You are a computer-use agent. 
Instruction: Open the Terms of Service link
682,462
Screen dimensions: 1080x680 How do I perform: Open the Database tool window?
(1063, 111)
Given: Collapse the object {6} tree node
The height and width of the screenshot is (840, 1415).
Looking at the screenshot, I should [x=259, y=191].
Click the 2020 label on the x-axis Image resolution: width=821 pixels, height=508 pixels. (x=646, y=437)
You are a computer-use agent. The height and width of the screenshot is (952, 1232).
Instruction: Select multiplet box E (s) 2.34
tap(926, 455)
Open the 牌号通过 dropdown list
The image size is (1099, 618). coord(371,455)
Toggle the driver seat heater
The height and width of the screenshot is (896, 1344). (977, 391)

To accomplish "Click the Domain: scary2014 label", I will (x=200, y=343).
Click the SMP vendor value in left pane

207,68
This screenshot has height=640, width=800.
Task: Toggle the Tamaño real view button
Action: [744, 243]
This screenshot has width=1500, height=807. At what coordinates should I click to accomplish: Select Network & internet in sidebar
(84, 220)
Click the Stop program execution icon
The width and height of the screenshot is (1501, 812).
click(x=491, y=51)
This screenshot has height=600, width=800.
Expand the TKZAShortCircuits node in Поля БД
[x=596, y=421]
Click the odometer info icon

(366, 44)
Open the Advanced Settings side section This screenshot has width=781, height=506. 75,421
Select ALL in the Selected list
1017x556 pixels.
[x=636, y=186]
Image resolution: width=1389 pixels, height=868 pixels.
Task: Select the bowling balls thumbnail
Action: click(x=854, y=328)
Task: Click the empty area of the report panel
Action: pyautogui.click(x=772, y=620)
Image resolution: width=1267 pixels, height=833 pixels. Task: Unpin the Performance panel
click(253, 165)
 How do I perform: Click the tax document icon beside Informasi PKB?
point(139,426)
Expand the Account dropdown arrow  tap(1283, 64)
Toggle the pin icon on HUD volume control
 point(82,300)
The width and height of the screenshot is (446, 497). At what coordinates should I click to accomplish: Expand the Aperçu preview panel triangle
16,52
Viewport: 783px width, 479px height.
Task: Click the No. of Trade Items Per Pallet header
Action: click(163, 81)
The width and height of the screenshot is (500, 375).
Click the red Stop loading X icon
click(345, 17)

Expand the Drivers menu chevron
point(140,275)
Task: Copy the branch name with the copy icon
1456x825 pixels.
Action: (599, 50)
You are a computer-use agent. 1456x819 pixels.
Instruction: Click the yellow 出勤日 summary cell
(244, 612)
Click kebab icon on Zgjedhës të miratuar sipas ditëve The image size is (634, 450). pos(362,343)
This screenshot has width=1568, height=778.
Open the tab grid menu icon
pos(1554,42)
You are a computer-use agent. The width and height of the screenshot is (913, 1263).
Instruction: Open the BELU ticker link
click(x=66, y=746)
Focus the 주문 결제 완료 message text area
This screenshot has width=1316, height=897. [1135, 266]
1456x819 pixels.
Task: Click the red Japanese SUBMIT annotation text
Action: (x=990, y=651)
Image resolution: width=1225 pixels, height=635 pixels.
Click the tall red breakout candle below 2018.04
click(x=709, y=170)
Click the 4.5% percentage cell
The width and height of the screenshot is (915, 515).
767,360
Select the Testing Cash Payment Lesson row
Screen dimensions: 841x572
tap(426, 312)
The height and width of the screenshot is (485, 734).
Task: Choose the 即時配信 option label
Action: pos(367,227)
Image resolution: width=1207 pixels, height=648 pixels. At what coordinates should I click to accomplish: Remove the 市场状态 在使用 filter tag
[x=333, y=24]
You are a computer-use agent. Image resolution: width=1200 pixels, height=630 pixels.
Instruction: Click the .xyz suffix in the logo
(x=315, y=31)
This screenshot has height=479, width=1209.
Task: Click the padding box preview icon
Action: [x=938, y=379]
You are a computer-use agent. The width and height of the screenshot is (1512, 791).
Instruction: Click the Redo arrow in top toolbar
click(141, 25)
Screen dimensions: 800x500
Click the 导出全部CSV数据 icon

####################

* **WHAT YOU NEED TO DO**: Output everything in the listing from the line containing "Click kebab icon" down to the line containing "Action: pos(367,227)", both ends included, as a Markdown table with the columns Row and Listing line. Leave out blank lines.

* **COMPLETE OUTPUT**:
| Row | Listing line |
|---|---|
| 1 | Click kebab icon on Zgjedhës të miratuar sipas ditëve The image size is (634, 450). pos(362,343) |
| 2 | This screenshot has width=1568, height=778. |
| 3 | Open the tab grid menu icon |
| 4 | pos(1554,42) |
| 5 | You are a computer-use agent. The width and height of the screenshot is (913, 1263). |
| 6 | Instruction: Open the BELU ticker link |
| 7 | click(x=66, y=746) |
| 8 | Focus the 주문 결제 완료 message text area |
| 9 | This screenshot has width=1316, height=897. [1135, 266] |
| 10 | 1456x819 pixels. |
| 11 | Task: Click the red Japanese SUBMIT annotation text |
| 12 | Action: (x=990, y=651) |
| 13 | Image resolution: width=1225 pixels, height=635 pixels. |
| 14 | Click the tall red breakout candle below 2018.04 |
| 15 | click(x=709, y=170) |
| 16 | Click the 4.5% percentage cell |
| 17 | The width and height of the screenshot is (915, 515). |
| 18 | 767,360 |
| 19 | Select the Testing Cash Payment Lesson row |
| 20 | Screen dimensions: 841x572 |
| 21 | tap(426, 312) |
| 22 | The height and width of the screenshot is (485, 734). |
| 23 | Task: Choose the 即時配信 option label |
| 24 | Action: pos(367,227) |